--- START OF Exercise inputs ---
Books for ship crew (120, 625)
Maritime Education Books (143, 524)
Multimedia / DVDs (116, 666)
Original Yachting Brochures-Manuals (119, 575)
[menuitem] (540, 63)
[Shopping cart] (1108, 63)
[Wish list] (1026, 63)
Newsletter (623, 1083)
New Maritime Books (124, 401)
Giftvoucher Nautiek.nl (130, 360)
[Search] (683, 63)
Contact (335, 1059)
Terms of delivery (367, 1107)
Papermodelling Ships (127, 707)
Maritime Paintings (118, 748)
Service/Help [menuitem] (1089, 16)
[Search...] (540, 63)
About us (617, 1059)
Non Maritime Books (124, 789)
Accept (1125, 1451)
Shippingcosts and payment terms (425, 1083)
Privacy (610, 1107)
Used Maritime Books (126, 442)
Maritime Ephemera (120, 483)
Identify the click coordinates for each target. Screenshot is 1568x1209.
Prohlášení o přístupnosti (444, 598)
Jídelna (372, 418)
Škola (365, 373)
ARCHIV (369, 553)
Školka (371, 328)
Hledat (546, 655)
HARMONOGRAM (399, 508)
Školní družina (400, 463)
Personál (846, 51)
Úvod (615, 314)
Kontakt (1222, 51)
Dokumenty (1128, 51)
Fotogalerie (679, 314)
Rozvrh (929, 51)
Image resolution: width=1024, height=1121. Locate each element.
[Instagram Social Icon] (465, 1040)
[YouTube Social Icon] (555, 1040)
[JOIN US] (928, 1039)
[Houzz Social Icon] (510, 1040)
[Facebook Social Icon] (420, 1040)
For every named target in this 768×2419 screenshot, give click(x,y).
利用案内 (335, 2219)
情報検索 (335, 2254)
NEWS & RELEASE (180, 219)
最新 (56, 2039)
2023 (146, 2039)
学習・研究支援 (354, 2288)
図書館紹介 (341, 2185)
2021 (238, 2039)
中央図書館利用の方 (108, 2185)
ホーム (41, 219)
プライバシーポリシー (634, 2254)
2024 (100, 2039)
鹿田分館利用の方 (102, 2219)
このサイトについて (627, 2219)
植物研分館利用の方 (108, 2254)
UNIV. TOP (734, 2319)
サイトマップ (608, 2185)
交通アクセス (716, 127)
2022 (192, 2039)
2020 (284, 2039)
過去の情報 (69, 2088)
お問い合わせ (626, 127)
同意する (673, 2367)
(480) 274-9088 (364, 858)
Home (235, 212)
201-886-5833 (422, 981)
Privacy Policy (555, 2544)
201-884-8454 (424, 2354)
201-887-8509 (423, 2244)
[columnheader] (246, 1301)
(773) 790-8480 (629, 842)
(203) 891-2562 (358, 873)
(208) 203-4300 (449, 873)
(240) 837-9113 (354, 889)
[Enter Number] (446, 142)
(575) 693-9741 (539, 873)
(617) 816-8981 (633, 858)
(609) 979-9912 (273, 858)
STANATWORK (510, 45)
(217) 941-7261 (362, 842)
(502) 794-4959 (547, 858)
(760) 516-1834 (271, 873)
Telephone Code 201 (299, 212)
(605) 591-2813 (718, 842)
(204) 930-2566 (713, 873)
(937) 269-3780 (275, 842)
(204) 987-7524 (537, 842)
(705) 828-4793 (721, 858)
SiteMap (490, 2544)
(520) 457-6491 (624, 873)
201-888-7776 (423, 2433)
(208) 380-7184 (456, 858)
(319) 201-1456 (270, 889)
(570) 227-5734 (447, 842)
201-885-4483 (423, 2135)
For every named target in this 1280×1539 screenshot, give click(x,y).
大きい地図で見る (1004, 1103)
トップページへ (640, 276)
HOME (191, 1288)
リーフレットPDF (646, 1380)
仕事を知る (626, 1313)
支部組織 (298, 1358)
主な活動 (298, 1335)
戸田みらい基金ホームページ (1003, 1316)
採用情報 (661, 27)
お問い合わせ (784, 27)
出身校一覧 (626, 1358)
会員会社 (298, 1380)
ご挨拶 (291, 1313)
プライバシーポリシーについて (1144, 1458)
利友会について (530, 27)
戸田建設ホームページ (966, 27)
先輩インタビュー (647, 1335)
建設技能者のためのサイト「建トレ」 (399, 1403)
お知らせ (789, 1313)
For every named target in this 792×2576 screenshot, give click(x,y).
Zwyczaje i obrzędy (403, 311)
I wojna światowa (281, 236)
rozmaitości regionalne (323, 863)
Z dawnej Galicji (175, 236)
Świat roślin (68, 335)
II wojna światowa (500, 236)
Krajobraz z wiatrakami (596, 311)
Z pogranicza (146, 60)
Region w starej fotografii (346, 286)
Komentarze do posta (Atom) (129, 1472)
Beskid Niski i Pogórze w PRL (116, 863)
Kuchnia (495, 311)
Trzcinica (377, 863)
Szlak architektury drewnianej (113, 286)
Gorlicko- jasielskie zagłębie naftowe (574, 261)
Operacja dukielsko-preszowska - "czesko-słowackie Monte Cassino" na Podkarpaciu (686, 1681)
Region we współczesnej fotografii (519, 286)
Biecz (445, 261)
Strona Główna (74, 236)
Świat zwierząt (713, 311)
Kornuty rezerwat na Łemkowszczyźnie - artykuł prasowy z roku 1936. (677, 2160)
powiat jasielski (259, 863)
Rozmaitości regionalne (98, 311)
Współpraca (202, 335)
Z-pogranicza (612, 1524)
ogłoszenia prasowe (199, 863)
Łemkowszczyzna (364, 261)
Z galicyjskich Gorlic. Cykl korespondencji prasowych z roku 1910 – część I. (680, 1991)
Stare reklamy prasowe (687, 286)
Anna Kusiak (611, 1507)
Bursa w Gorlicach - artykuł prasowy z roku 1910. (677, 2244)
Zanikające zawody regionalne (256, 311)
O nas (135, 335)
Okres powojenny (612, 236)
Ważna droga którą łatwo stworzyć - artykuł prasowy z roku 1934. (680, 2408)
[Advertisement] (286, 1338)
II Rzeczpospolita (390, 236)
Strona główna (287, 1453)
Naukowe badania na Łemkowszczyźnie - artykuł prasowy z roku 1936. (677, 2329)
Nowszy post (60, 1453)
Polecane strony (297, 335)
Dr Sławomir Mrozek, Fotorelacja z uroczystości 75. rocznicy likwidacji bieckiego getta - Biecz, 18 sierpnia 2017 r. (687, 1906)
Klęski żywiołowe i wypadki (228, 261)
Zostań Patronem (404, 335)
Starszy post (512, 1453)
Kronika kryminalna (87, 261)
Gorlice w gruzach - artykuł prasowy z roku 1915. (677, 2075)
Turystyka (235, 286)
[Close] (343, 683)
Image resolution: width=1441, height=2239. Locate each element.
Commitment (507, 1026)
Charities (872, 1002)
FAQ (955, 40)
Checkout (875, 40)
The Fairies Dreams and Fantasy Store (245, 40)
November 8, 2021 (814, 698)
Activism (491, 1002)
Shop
--- END OF Exercise inputs ---
Format the lines from the one containing "rozmaitości regionalne (323, 863)" through the one containing "Komentarze do posta (Atom) (129, 1472)" as a JSON list of strings, one string per line, skipping any blank lines.

# Response to this task
[
  "rozmaitości regionalne (323, 863)",
  "Z dawnej Galicji (175, 236)",
  "Świat roślin (68, 335)",
  "II wojna światowa (500, 236)",
  "Krajobraz z wiatrakami (596, 311)",
  "Z pogranicza (146, 60)",
  "Region w starej fotografii (346, 286)",
  "Komentarze do posta (Atom) (129, 1472)"
]